"He thinks he's hallucinating"
alice wellintown
alicewellintown at gmail.com
Sun Jan 9 17:25:46 CST 2011
P wants the American TV talk and he needs the punctuation to get it.
On page 3, "How much of the rent's he been picking up?"
If he drops the punctuation, something is gained, perhaps the
ambiguity you seek, but something is lost too. He uses the marks to
tell us how to read the text. There is no ambiguity there. She talks
and he listens and reposnds.
Why does she talk to the gods? or the third party not in the room? She
doesn't. She is talking to Doc. Grover talks to the walls when he
fights with old man about German Politics. Oedipa talks to the TV-God.

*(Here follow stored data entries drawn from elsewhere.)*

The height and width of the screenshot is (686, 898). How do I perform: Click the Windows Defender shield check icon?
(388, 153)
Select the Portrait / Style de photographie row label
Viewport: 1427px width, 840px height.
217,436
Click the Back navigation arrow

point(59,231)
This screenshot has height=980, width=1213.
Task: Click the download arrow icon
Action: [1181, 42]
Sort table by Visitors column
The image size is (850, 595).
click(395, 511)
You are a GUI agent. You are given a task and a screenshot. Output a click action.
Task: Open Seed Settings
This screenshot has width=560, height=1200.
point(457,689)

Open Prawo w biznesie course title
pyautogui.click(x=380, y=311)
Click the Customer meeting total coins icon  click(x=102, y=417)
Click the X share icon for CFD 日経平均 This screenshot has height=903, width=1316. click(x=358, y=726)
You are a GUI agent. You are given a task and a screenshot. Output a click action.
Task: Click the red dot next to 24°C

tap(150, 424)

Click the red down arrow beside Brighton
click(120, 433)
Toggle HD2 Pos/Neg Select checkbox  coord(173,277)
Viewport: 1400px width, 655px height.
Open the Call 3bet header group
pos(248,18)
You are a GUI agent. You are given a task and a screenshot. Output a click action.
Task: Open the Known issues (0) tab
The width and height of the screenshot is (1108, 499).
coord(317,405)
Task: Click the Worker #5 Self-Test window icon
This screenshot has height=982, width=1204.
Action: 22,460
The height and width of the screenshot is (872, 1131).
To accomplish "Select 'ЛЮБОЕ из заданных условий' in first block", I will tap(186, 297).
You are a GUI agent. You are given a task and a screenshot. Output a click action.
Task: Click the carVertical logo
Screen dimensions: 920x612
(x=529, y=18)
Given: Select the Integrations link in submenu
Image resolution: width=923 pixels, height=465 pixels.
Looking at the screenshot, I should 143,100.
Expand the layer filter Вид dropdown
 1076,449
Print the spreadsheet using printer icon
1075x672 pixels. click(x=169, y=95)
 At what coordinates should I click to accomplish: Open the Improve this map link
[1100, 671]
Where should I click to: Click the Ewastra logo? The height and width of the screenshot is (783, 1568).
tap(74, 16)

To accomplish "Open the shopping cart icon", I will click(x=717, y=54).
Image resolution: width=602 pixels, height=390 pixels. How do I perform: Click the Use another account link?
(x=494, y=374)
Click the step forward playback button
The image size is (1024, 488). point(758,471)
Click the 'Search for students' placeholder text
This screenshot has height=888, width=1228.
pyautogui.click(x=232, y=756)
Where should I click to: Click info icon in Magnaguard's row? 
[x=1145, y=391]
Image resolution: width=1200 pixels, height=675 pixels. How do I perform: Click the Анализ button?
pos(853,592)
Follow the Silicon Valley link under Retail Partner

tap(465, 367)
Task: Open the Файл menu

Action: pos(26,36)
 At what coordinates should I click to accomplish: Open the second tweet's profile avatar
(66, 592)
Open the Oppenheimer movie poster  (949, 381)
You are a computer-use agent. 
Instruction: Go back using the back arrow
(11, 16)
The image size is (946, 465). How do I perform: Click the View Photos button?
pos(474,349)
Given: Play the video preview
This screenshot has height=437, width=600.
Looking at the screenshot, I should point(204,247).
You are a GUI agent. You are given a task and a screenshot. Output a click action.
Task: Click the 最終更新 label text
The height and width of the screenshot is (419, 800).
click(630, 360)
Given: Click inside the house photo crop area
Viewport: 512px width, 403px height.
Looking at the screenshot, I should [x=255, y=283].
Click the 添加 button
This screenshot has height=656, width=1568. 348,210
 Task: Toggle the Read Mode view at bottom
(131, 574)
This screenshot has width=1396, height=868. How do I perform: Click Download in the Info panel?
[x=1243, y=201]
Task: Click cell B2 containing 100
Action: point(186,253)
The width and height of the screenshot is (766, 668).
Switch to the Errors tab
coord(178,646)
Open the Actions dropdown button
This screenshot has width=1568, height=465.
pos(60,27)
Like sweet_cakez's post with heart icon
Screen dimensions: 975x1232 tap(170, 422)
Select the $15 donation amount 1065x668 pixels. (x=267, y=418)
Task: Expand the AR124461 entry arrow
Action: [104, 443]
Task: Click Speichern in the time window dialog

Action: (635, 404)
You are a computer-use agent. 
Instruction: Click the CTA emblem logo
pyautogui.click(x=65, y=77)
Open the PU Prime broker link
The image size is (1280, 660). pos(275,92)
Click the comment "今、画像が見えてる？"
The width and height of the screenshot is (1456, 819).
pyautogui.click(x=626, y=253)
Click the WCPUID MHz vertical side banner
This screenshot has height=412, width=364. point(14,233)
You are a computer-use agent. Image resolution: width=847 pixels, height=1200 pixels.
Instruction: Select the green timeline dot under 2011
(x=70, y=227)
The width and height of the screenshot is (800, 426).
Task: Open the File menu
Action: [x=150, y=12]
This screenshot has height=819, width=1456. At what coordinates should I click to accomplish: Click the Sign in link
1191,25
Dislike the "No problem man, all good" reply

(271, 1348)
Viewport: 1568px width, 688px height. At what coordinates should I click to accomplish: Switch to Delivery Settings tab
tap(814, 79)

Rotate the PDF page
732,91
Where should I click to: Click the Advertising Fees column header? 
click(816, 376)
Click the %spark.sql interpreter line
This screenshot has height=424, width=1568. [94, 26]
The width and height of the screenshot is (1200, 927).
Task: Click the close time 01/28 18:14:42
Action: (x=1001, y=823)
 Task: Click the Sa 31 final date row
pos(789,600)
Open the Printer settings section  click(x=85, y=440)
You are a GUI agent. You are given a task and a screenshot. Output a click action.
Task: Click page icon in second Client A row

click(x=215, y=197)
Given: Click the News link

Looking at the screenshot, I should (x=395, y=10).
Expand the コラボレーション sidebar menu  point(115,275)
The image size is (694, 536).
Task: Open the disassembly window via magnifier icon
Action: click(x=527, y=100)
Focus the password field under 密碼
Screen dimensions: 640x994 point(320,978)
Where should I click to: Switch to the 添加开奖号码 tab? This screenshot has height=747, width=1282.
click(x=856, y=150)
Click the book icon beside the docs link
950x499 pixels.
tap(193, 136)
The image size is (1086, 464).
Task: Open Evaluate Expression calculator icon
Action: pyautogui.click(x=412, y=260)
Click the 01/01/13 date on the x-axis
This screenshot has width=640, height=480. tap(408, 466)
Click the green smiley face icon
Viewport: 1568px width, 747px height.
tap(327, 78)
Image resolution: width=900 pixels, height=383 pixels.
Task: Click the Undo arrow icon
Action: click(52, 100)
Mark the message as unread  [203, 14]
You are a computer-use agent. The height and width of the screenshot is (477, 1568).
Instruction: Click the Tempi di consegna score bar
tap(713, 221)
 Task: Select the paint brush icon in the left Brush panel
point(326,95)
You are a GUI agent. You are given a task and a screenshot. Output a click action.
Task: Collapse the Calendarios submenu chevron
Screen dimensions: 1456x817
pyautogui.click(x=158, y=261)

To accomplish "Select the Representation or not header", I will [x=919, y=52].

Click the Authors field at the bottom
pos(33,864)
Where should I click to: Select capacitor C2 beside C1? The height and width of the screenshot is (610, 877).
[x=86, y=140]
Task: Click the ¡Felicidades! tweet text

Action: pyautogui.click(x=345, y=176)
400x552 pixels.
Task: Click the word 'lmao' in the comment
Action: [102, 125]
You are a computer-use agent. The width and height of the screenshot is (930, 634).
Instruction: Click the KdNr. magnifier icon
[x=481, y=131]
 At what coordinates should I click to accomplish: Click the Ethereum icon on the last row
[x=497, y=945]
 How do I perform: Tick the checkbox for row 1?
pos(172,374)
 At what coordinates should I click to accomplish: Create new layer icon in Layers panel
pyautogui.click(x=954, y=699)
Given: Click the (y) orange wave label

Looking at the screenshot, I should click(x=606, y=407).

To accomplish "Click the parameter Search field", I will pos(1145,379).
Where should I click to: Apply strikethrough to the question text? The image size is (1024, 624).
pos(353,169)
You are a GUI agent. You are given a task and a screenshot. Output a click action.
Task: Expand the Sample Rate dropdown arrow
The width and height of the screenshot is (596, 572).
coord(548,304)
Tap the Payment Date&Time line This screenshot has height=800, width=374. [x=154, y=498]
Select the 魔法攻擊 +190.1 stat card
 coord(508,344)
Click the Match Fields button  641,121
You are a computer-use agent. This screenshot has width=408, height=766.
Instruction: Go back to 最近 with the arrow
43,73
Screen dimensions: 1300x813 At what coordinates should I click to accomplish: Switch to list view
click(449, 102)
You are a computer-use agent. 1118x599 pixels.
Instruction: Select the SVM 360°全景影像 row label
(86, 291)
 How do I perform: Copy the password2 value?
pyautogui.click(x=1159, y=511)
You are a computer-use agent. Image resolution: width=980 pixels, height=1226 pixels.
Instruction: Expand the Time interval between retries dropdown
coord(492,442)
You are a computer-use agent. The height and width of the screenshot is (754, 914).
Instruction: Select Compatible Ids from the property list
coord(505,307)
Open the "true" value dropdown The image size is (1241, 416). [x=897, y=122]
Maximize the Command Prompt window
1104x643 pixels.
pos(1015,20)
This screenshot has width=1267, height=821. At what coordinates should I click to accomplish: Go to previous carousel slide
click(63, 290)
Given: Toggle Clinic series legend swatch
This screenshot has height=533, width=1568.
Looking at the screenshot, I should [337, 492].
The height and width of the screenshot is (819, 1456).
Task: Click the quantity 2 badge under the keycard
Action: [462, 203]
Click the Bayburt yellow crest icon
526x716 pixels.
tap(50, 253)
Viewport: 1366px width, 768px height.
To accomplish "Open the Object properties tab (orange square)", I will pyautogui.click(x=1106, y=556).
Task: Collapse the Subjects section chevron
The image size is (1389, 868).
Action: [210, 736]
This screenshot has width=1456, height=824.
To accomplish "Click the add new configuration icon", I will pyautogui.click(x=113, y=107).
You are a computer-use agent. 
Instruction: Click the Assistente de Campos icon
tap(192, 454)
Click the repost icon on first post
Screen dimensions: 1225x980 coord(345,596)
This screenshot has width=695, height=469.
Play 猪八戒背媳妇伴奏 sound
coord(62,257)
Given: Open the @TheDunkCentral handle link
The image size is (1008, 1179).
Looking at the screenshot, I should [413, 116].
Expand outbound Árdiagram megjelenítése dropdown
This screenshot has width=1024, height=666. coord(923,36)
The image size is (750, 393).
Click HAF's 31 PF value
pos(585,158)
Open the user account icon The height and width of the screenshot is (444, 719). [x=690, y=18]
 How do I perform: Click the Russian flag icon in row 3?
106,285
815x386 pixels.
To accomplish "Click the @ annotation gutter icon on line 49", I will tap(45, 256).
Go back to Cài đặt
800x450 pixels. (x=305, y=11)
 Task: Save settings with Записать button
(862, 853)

But Shasta, here, is talking to Doc.
Are they on a TV set? Does the frame of the window light make a Tube?
No. Is this GR? A deconditioning of the reader? No.
Itz just Pynchon trying to do what Robin thinks is so great about this
novel, write dialogue. I think itz crap.
Pynchon works better at a distance. His Mondaugans are his best stuff.
IV has some corn in it, but it sinks to the bottom of the bowl.
>> Do people talk like Shasta? Do people, when engaged in a conversation
>> with only one other person, say, "Thinks he's hallucinating"? Oh,
>> sure they do.
>
> right, and what does that say about our society?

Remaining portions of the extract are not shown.